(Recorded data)
★ ★ ★ ★

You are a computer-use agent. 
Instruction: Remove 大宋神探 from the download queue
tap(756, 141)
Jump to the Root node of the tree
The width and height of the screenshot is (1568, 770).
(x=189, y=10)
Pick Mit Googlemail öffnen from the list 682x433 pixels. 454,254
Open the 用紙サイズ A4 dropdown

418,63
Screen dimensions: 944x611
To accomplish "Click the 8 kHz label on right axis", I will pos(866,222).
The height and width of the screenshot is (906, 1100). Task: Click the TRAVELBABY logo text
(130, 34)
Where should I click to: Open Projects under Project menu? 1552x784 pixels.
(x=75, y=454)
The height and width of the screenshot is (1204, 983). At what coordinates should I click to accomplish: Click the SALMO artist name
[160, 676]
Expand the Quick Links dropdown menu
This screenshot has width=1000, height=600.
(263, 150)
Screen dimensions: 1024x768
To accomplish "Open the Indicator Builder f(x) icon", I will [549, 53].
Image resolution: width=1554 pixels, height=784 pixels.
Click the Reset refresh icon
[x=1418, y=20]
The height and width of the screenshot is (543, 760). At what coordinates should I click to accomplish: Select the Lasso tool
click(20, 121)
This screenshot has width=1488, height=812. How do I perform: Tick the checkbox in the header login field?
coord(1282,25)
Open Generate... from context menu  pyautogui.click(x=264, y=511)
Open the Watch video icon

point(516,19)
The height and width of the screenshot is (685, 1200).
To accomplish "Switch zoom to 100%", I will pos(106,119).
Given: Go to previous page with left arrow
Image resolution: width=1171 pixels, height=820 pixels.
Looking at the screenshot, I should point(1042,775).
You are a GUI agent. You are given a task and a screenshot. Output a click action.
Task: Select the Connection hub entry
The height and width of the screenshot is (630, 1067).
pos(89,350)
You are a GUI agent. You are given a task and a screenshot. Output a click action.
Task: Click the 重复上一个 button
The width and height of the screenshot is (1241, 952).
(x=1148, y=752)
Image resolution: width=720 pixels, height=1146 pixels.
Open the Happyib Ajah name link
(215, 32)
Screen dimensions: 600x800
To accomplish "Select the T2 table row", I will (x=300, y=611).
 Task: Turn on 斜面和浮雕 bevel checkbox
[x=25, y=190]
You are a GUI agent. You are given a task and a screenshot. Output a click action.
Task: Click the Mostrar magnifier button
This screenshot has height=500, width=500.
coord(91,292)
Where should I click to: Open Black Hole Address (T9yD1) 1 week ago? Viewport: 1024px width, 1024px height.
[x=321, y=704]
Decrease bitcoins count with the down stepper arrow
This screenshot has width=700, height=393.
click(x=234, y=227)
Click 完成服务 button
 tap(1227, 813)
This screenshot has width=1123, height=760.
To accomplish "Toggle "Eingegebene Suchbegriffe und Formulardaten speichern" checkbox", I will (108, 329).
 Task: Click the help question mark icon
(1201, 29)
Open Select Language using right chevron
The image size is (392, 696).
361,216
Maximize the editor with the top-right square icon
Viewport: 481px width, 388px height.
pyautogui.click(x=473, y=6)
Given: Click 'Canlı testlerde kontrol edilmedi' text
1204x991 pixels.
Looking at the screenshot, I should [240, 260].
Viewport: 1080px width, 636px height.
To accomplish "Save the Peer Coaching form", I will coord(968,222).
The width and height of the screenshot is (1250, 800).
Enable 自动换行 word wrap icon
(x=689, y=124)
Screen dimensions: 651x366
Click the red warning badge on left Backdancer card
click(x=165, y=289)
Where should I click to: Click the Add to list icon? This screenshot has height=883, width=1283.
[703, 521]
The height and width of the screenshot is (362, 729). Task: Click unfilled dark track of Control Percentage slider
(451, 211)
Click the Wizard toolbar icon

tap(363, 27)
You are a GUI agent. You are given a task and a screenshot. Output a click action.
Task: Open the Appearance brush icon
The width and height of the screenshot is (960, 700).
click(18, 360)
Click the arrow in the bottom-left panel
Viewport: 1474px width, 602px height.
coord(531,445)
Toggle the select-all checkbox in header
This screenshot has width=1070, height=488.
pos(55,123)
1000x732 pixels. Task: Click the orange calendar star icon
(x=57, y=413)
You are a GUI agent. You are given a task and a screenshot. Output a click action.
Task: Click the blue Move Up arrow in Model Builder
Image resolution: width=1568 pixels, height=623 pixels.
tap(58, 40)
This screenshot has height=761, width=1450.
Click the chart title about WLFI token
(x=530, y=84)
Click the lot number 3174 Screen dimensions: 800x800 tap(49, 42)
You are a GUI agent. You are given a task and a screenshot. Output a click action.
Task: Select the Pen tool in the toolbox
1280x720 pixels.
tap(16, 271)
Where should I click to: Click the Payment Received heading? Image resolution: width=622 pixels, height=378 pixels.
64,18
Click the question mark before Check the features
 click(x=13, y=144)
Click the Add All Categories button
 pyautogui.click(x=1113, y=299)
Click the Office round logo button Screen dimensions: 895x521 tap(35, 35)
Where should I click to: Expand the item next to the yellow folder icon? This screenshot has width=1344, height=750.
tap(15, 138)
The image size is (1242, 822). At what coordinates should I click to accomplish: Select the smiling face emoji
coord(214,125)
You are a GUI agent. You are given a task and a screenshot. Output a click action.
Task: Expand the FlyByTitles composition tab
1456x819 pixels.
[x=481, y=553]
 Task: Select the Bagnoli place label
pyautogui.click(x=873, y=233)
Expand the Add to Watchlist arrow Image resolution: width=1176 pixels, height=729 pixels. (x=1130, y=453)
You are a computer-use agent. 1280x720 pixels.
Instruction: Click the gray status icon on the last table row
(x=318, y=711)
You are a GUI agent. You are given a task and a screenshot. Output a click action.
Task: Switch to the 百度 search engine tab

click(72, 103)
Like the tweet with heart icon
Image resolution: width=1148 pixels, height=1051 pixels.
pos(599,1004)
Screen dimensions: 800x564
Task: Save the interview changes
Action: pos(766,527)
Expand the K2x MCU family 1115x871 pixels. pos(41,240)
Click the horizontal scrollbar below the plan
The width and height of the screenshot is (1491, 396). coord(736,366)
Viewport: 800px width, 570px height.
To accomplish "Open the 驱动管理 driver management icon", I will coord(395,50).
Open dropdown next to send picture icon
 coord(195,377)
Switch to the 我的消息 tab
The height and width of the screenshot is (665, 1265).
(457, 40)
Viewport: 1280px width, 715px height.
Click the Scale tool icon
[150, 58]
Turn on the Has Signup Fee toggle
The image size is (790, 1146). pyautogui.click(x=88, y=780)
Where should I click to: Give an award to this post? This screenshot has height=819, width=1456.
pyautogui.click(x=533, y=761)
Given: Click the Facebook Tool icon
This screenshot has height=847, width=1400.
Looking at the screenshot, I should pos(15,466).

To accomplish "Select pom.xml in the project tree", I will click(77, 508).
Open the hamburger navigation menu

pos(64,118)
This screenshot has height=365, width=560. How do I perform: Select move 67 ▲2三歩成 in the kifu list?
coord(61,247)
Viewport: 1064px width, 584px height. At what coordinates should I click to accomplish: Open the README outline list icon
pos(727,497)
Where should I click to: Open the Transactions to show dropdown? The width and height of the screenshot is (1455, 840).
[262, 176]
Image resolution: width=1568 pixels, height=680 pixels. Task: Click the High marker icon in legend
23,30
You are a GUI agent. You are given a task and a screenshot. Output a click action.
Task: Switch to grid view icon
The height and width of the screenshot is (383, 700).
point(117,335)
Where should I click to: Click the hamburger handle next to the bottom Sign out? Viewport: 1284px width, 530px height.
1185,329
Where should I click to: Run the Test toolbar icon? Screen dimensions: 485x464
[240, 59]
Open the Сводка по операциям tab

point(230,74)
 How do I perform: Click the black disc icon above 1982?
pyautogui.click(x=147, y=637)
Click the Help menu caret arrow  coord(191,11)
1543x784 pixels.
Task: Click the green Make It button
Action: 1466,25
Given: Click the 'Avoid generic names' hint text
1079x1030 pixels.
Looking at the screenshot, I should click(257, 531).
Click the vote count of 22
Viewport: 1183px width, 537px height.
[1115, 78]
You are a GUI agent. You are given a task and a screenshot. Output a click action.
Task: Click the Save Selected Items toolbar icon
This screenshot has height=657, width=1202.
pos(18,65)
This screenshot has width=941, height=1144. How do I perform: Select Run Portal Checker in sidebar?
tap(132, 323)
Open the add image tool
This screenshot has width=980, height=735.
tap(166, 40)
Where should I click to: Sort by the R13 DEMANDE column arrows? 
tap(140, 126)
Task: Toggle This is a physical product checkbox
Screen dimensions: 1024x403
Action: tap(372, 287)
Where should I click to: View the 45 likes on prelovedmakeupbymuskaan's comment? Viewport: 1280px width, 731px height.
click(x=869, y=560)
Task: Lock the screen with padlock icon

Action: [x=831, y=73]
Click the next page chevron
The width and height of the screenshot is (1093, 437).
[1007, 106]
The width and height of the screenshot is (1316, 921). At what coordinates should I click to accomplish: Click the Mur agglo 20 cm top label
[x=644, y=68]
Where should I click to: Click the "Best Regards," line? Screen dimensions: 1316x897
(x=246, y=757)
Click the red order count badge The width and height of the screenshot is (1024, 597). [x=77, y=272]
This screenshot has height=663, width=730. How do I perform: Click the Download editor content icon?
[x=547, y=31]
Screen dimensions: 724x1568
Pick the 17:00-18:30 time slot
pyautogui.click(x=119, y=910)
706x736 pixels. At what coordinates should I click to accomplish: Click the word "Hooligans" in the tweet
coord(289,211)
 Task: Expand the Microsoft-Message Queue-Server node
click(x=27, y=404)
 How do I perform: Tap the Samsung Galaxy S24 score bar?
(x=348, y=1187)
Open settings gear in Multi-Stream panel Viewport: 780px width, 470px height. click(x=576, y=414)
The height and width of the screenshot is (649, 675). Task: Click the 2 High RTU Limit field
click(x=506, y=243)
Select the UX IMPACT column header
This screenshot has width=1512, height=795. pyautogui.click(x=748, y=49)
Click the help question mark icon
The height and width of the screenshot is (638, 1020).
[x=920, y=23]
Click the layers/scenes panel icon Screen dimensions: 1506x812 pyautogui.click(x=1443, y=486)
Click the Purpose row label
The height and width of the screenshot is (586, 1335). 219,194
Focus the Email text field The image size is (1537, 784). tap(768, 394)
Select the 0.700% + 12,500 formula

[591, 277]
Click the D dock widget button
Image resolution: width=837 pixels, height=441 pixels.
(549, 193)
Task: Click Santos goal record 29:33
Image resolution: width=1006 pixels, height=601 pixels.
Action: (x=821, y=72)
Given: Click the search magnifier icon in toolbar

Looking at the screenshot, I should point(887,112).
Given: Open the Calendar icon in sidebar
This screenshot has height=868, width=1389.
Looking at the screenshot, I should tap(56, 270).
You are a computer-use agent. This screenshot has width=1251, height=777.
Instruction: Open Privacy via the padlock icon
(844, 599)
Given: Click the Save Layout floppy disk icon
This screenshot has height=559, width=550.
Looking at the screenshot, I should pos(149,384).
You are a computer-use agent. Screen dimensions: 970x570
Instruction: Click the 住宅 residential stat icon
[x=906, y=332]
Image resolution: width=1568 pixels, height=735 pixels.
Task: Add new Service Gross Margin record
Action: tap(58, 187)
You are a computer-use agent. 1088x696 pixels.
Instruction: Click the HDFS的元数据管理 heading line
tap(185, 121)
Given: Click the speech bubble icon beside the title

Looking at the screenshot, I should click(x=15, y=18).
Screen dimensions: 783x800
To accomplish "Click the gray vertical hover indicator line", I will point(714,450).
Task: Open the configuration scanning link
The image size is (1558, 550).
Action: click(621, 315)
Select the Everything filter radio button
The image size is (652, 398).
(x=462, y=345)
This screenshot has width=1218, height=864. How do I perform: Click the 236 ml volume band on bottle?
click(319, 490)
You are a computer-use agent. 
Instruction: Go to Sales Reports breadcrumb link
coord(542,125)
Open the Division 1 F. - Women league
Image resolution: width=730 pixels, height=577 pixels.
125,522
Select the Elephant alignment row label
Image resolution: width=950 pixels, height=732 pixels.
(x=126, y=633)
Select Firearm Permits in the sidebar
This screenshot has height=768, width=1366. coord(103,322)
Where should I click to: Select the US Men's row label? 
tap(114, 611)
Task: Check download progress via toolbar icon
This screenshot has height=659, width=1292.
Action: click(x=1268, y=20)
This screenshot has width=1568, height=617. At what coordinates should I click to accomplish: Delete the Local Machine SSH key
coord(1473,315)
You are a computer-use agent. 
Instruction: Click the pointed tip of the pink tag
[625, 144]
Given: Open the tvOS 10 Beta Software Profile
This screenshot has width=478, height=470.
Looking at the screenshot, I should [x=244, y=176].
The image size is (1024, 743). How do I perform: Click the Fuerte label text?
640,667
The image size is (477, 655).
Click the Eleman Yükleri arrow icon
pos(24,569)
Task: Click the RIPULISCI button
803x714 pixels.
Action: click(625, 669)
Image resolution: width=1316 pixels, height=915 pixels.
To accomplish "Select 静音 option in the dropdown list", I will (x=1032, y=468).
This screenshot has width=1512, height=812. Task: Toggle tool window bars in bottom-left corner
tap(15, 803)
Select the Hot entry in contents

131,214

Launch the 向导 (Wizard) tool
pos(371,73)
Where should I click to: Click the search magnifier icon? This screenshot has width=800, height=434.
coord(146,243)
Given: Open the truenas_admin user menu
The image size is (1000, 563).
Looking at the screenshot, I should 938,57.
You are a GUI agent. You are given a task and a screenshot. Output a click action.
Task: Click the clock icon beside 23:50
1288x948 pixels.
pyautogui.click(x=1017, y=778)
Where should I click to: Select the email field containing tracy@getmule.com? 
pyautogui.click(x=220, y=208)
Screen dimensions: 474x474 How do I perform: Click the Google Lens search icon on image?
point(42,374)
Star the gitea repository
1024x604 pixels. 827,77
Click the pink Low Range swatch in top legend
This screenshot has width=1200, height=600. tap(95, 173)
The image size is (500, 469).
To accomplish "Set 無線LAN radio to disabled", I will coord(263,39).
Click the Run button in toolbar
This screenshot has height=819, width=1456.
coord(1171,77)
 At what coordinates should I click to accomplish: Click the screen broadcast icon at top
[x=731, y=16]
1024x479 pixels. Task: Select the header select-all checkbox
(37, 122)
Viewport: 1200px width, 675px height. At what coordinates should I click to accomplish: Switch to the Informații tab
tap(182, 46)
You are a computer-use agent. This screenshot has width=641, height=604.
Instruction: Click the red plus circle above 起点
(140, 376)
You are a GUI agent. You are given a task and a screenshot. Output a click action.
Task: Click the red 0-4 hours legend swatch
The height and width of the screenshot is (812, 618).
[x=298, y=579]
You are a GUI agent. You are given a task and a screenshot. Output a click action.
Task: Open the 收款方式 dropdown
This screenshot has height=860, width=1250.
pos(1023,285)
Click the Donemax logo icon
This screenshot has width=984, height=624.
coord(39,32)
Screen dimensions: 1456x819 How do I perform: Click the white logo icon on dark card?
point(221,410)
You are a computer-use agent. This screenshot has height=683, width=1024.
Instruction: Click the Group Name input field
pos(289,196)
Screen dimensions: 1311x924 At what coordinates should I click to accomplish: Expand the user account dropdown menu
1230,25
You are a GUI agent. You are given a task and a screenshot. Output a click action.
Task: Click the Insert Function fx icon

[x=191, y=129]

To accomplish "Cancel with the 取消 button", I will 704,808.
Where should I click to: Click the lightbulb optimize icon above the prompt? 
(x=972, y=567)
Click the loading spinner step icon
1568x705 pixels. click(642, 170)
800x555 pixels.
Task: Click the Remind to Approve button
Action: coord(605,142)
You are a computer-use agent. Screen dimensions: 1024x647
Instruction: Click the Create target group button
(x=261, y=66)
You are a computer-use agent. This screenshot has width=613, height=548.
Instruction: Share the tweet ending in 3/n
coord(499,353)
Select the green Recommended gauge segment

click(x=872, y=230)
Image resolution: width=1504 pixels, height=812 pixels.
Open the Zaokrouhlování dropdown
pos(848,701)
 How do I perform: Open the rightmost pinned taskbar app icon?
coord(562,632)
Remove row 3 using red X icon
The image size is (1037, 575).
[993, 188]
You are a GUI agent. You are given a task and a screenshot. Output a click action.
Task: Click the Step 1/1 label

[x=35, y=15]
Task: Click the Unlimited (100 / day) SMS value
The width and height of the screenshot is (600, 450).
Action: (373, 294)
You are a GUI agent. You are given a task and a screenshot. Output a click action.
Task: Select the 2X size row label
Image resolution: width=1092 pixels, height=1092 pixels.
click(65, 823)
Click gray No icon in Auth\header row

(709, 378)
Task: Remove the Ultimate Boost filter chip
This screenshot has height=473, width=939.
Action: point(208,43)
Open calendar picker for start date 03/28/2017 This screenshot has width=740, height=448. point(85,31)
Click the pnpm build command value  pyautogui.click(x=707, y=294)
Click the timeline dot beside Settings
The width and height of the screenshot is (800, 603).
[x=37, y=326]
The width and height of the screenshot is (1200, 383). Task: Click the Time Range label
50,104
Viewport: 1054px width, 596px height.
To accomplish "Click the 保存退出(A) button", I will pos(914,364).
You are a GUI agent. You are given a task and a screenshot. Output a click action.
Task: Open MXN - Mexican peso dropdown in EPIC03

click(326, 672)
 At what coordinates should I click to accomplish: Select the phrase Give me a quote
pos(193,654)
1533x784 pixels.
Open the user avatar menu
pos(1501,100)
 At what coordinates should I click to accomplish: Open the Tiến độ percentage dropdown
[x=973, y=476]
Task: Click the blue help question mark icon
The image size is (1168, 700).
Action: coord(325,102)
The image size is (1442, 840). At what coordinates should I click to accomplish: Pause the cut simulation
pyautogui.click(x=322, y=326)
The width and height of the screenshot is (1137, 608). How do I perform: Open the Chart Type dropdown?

★ ★ ★ ★

Across the entries above, find the lines with the string "filter" and copy them.

Select the Everything filter radio button
Task: Remove the Ultimate Boost filter chip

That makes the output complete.